[Item position entries]
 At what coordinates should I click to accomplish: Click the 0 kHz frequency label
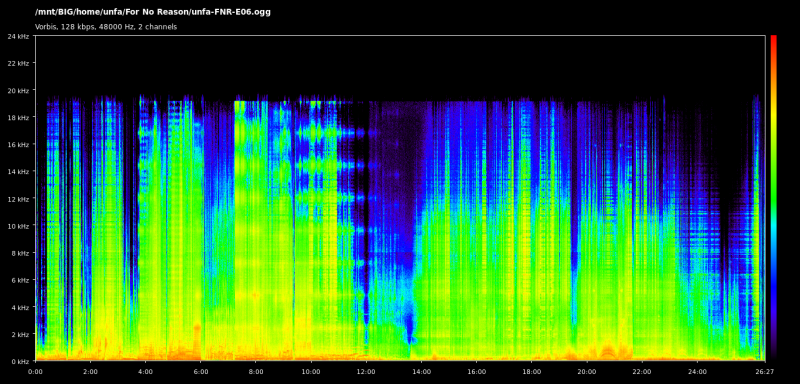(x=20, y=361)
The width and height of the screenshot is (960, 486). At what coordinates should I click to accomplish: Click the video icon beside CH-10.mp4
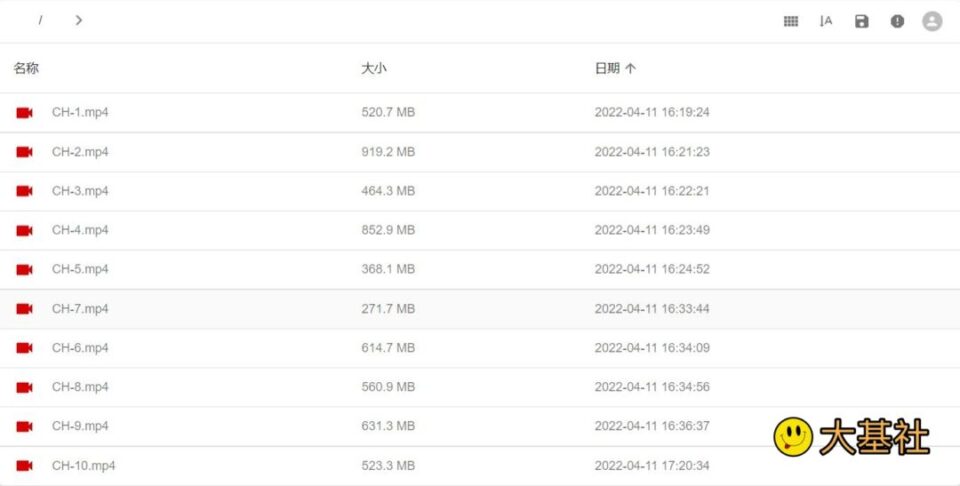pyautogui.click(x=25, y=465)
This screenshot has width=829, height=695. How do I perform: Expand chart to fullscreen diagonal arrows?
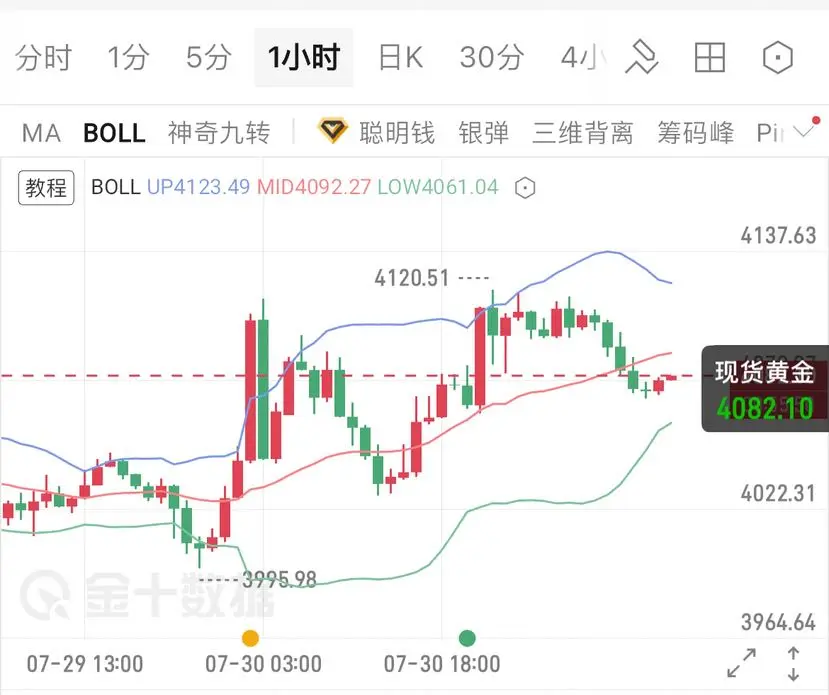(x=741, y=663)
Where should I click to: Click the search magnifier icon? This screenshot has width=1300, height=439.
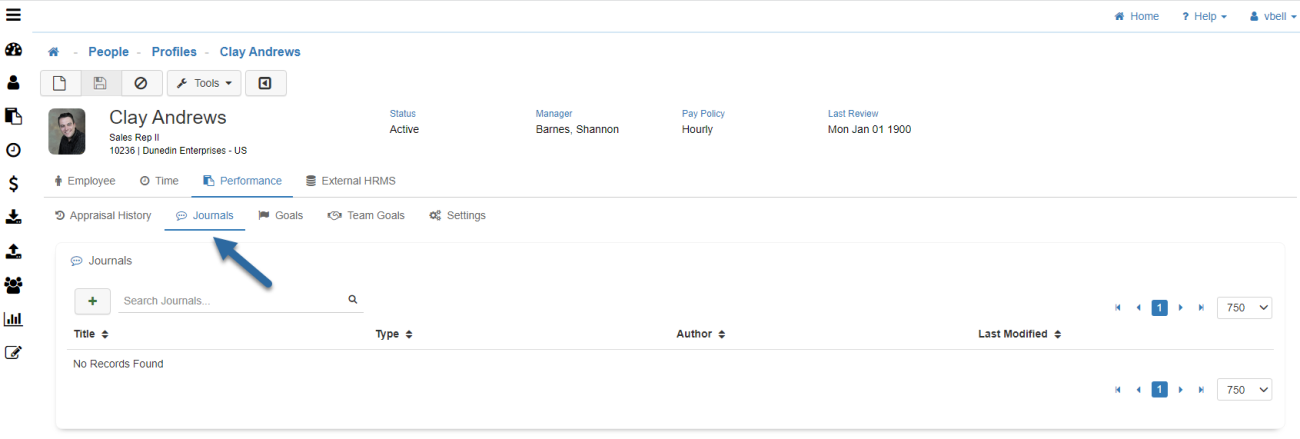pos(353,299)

GIVEN REQUEST » Render the lines above as a Markdown table with the columns "Row" and "Line", numbering each row and omitting blank lines. Leave the pictures out.

SOLUTION TO THIS PROBLEM »
| Row | Line |
|---|---|
| 1 |  At what coordinates should I click to accomplish: Click the 0 kHz frequency label |
| 2 | (x=20, y=361) |
| 3 | The width and height of the screenshot is (960, 486). At what coordinates should I click to accomplish: Click the video icon beside CH-10.mp4 |
| 4 | pyautogui.click(x=25, y=465) |
| 5 | This screenshot has width=829, height=695. How do I perform: Expand chart to fullscreen diagonal arrows? |
| 6 | (x=741, y=663) |
| 7 | Where should I click to: Click the search magnifier icon? This screenshot has width=1300, height=439. |
| 8 | pos(353,299) |